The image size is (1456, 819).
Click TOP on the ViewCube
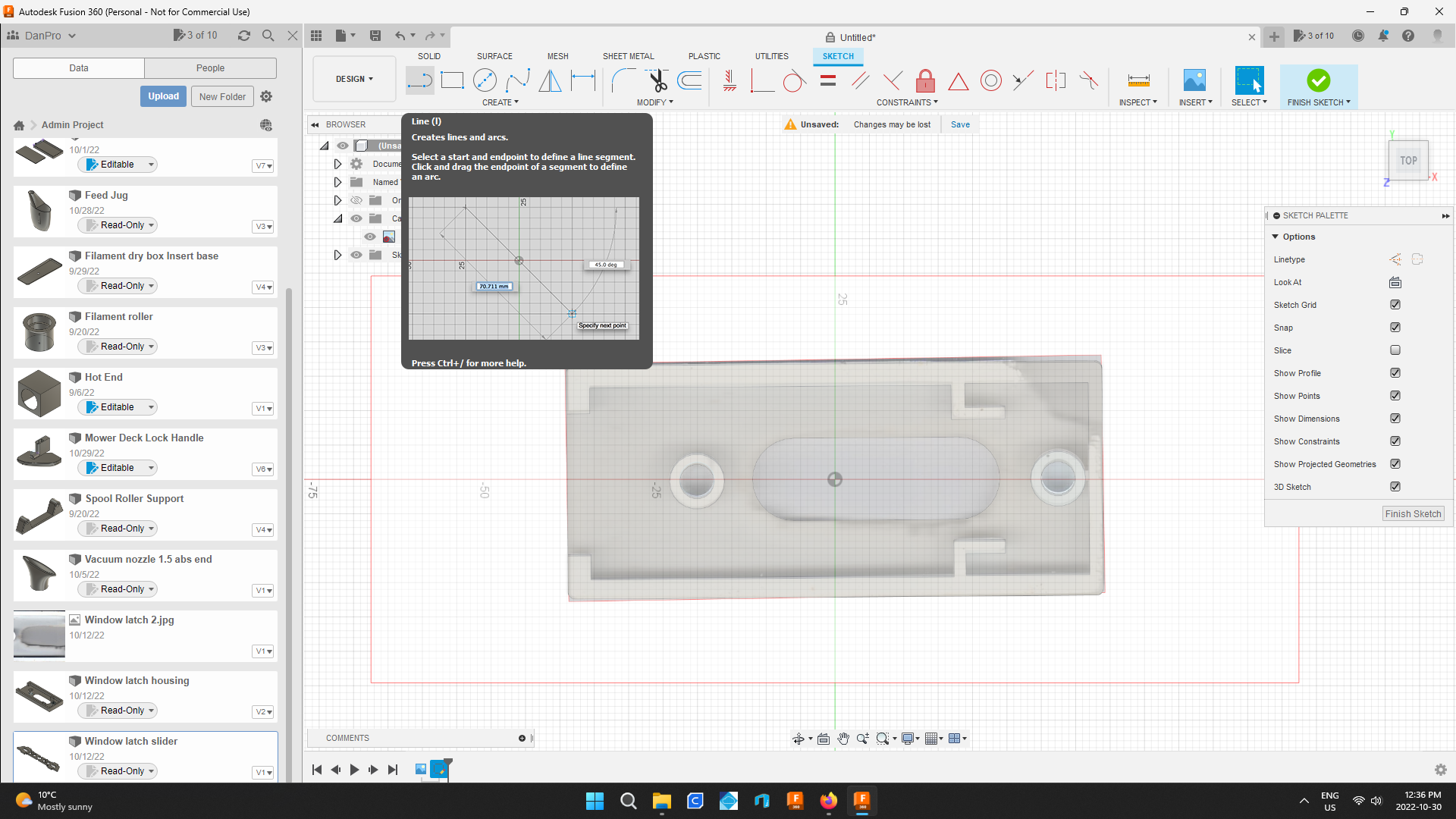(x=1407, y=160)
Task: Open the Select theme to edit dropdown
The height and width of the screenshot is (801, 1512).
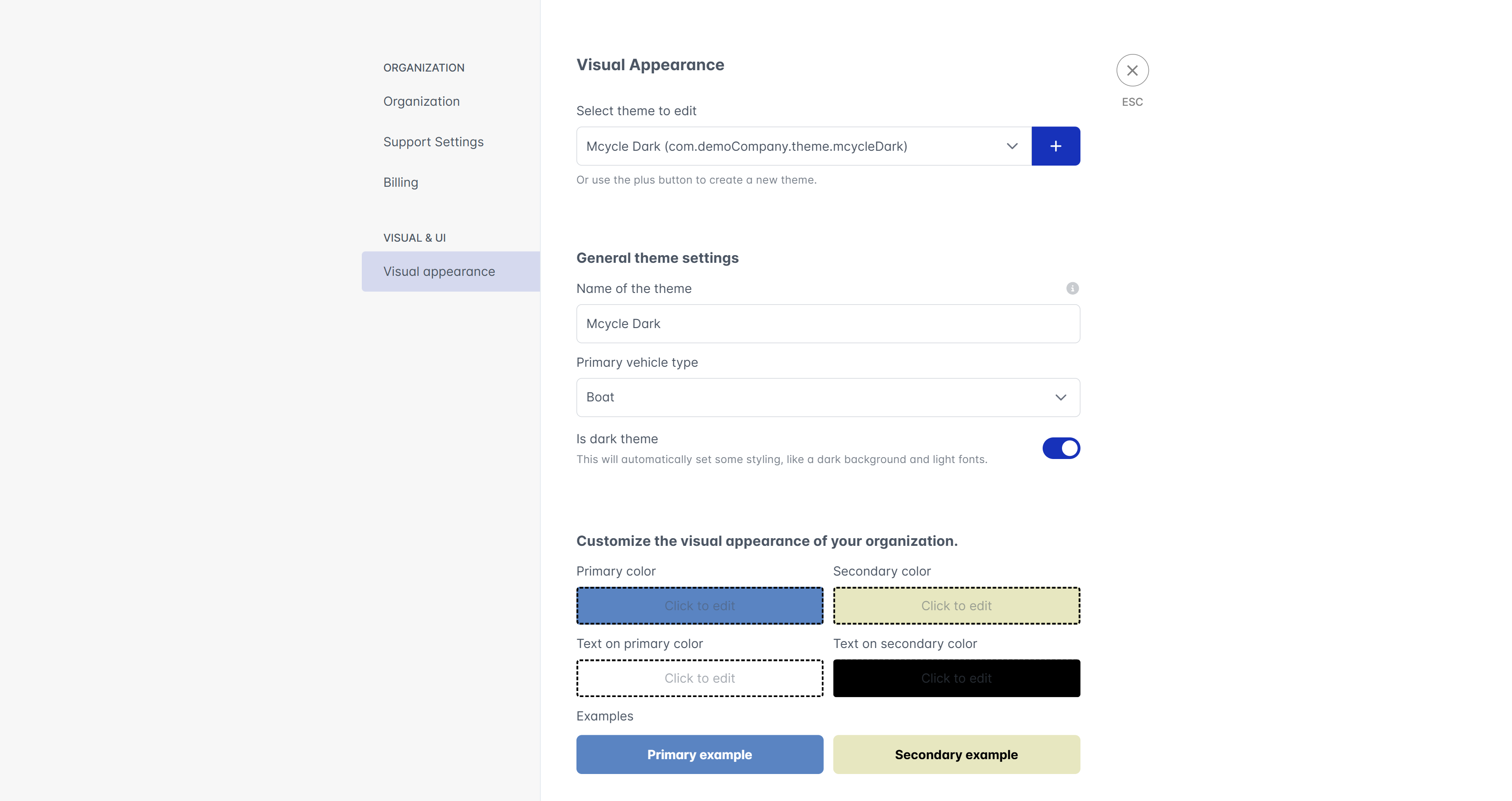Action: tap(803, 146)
=====
_TASK TO COMPLETE_
Could you copy each line above exactly as written, minus any pictures?

_WORKED SOLUTION_
The image size is (1456, 819).
Click TOP on the ViewCube
(x=1407, y=160)
Task: Open the Select theme to edit dropdown
The height and width of the screenshot is (801, 1512).
Action: tap(803, 146)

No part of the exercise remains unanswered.